• _Supplied records_:

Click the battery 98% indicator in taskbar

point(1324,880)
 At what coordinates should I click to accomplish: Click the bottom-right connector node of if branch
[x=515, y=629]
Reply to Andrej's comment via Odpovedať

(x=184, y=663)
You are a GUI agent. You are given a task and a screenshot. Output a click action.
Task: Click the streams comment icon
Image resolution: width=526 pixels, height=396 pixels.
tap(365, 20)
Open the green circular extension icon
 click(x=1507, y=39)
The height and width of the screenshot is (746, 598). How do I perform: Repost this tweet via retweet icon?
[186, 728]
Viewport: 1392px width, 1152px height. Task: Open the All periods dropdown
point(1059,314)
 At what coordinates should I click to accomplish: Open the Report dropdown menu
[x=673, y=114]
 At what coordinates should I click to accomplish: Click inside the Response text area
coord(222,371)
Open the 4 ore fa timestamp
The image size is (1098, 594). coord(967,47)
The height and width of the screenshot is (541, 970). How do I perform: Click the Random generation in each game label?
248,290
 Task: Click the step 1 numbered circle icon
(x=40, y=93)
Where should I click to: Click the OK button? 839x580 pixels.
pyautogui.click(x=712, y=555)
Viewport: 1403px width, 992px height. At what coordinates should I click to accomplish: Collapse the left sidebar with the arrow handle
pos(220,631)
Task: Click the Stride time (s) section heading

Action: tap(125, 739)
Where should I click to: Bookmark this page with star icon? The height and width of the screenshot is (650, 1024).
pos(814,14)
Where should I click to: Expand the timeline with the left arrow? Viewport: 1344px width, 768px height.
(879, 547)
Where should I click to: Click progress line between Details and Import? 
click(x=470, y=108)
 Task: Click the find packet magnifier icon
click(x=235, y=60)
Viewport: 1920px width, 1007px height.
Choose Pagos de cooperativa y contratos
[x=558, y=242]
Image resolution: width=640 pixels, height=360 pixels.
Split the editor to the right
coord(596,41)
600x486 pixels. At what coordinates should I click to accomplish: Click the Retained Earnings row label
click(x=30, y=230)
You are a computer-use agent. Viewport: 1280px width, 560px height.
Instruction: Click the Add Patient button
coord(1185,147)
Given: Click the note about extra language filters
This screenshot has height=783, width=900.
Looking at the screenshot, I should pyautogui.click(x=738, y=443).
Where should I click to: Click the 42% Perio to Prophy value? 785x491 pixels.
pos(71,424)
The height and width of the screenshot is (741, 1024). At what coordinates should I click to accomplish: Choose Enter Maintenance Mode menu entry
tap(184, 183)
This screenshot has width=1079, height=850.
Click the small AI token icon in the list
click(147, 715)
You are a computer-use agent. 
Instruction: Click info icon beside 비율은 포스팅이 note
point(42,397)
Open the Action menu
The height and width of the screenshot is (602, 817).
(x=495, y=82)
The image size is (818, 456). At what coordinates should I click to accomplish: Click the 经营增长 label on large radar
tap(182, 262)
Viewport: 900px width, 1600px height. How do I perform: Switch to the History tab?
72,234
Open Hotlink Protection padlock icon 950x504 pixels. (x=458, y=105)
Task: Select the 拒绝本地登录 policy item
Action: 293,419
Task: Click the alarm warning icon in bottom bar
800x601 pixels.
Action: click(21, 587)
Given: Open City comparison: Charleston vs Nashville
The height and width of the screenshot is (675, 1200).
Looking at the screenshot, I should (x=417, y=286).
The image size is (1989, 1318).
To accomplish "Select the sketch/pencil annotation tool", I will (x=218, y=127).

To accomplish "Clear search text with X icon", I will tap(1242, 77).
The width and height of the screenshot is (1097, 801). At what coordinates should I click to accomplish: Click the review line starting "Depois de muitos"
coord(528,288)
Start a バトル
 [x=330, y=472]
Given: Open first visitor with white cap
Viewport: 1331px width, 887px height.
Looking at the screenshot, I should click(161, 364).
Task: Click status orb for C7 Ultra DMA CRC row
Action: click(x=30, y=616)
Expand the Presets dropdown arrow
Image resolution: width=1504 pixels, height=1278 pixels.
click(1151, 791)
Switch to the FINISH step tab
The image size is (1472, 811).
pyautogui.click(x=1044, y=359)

• _How to complete this task_:
Print the lines above from the one with "Instruction: Click the Add Patient button" through the one with "Given: Open first visitor with white cap", both included, exactly as written and nothing more.

• _Solved problem_:
Instruction: Click the Add Patient button
coord(1185,147)
Given: Click the note about extra language filters
This screenshot has height=783, width=900.
Looking at the screenshot, I should pyautogui.click(x=738, y=443).
Where should I click to: Click the 42% Perio to Prophy value? 785x491 pixels.
pos(71,424)
The height and width of the screenshot is (741, 1024). At what coordinates should I click to accomplish: Choose Enter Maintenance Mode menu entry
tap(184, 183)
This screenshot has width=1079, height=850.
Click the small AI token icon in the list
click(147, 715)
You are a computer-use agent. 
Instruction: Click info icon beside 비율은 포스팅이 note
point(42,397)
Open the Action menu
The height and width of the screenshot is (602, 817).
(x=495, y=82)
The image size is (818, 456). At what coordinates should I click to accomplish: Click the 经营增长 label on large radar
tap(182, 262)
Viewport: 900px width, 1600px height. How do I perform: Switch to the History tab?
72,234
Open Hotlink Protection padlock icon 950x504 pixels. (x=458, y=105)
Task: Select the 拒绝本地登录 policy item
Action: 293,419
Task: Click the alarm warning icon in bottom bar
800x601 pixels.
Action: click(21, 587)
Given: Open City comparison: Charleston vs Nashville
The height and width of the screenshot is (675, 1200).
Looking at the screenshot, I should (x=417, y=286).
The image size is (1989, 1318).
To accomplish "Select the sketch/pencil annotation tool", I will (x=218, y=127).

To accomplish "Clear search text with X icon", I will tap(1242, 77).
The width and height of the screenshot is (1097, 801). At what coordinates should I click to accomplish: Click the review line starting "Depois de muitos"
coord(528,288)
Start a バトル
 [x=330, y=472]
Given: Open first visitor with white cap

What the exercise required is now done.